Recently, for example, the parents of a 17-year-old girl who died after a routine wisdom teeth surgery filed suit against the anesthesiologist, surgeon and hospital involved in the procedure. The teen had suffered brain injury during the surgery, causing her to go into a coma and die 10 days later. The parents’ action claimed the medical professionals were negligent, which caused the loss of oxygen to the teen’s brain.

After the case had been filed, the medical professionals argued the teen may have had a preexisting condition leading to the death. The defense requested that the teen’s medical records be made public in court, which was contested by the parents.

While the case has since settled, the medical records issue arises often in wrongful death actions. Specifically, parties may argue whether the doctor-patient privilege protects the privacy of a person’s medical records after the person has died.

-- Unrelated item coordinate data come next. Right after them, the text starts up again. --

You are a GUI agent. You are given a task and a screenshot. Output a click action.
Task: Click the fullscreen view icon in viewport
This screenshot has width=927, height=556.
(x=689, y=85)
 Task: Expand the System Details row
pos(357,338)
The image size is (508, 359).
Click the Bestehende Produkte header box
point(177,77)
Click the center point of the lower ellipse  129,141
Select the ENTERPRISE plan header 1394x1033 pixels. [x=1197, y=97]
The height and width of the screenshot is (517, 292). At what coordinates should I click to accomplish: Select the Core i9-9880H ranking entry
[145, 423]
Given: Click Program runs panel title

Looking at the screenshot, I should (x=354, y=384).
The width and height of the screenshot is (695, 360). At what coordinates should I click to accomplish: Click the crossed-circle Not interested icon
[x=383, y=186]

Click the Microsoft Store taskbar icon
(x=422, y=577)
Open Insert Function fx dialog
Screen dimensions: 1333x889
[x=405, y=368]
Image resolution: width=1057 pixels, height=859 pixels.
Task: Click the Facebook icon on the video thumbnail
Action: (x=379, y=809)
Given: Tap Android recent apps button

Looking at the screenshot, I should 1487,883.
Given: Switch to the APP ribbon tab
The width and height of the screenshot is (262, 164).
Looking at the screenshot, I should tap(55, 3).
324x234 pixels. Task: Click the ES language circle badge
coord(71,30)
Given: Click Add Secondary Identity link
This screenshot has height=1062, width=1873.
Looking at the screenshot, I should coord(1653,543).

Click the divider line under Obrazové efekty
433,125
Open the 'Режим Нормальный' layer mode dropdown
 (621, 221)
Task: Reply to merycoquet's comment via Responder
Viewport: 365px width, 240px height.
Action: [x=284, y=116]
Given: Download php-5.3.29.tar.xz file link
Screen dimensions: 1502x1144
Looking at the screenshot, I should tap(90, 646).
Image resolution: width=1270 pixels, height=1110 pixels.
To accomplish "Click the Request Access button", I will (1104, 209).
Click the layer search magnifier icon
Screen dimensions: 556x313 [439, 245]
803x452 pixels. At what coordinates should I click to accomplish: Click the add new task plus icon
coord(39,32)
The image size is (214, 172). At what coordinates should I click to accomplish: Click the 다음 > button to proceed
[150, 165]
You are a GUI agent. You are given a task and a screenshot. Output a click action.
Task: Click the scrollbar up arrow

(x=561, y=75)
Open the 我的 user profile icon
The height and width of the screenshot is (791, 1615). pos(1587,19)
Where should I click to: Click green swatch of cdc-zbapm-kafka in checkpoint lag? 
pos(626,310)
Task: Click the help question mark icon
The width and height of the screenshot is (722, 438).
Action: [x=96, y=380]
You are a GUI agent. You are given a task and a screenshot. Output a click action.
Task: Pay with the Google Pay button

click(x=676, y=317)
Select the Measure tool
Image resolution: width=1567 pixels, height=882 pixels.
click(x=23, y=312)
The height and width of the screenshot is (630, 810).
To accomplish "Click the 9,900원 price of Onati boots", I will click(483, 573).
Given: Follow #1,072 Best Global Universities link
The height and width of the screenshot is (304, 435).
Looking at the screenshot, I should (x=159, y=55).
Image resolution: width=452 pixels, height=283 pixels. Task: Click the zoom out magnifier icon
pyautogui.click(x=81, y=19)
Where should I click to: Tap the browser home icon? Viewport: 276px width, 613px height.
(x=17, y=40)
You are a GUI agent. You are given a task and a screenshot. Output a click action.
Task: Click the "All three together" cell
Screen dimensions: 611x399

Generally, the privilege must be waived by the patient. Accordingly, if it is not waived, the physician cannot disclose the confidential information contained in the records. Thus, the death of the patient does not automatically waive the privilege. State laws vary however, as some provide that a personal representative or next of kin may waive the privilege in place of the patient.

Moreover, the privilege is typically waived when a patient commences an action for negligence or personal injury based on medical treatment. Thus, in a wrongful death suit brought by the deceased person’s loved ones, the privilege may be waived. Ultimately, the issue is one of many that may arise in the context of a wrongful death action, and which requires vigorous representation in order to argue the patient’s side effectively.